Work request: Down to the last line, set down the listing below exactly, apart from its pictures.

Data records:
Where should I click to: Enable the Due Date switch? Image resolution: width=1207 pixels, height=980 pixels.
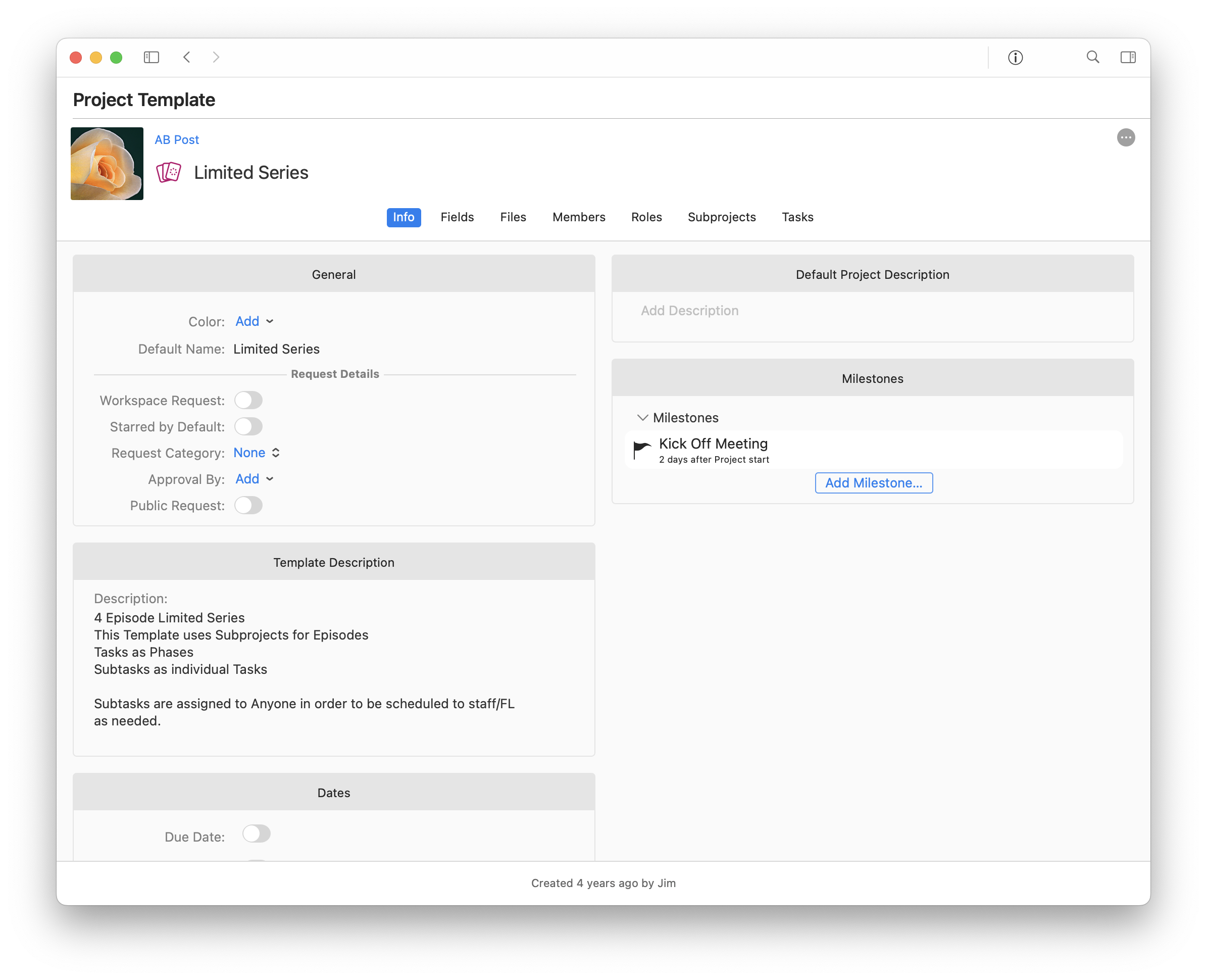tap(256, 834)
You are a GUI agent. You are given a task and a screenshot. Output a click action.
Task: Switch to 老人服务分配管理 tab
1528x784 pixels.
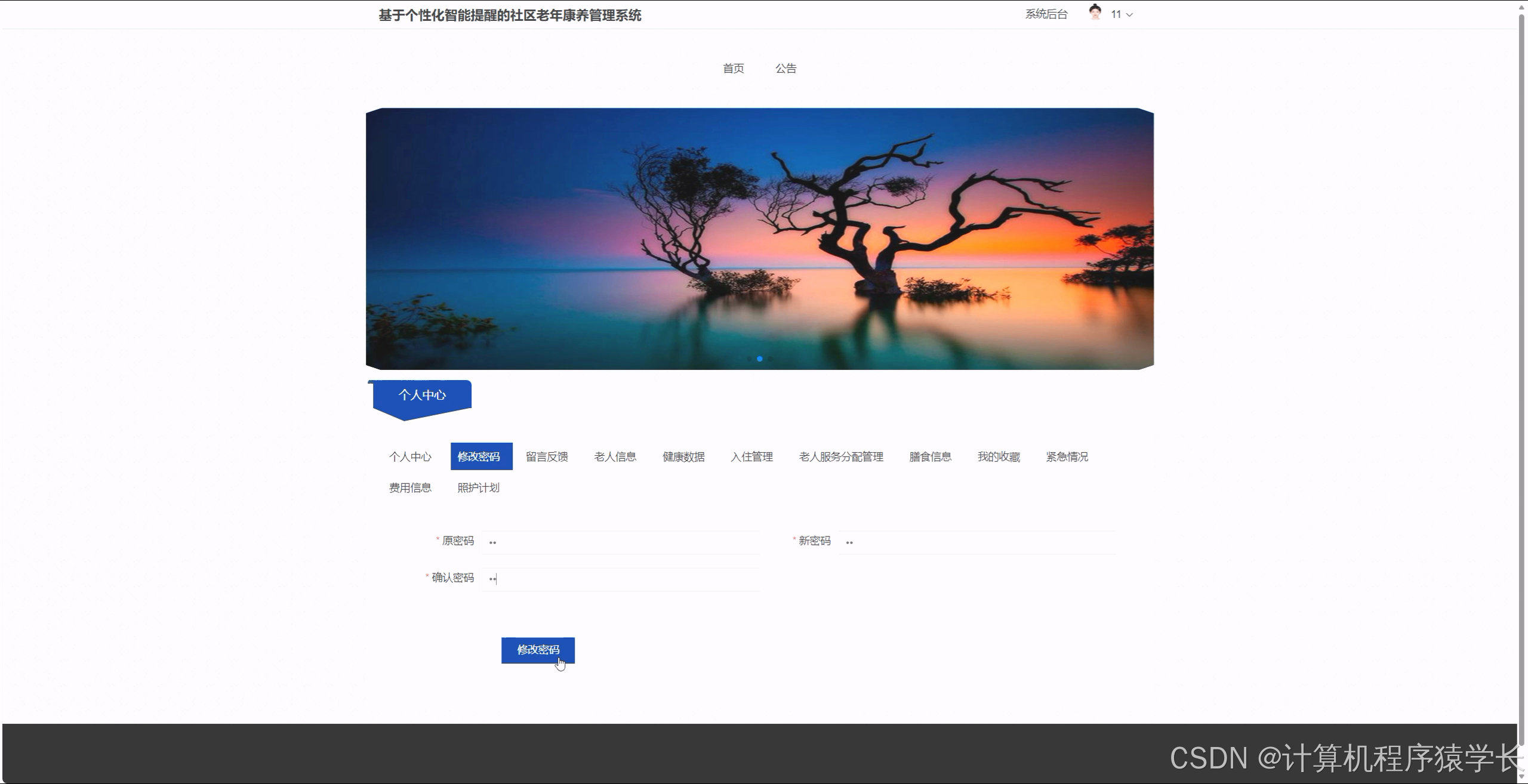tap(842, 456)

Result:
Where should I click to: Enable the Due Date switch? Image resolution: width=1207 pixels, height=980 pixels.
tap(256, 834)
You are a GUI agent. You are given a task and a screenshot. Output a click action.
Task: Switch to 老人服务分配管理 tab
1528x784 pixels.
tap(842, 456)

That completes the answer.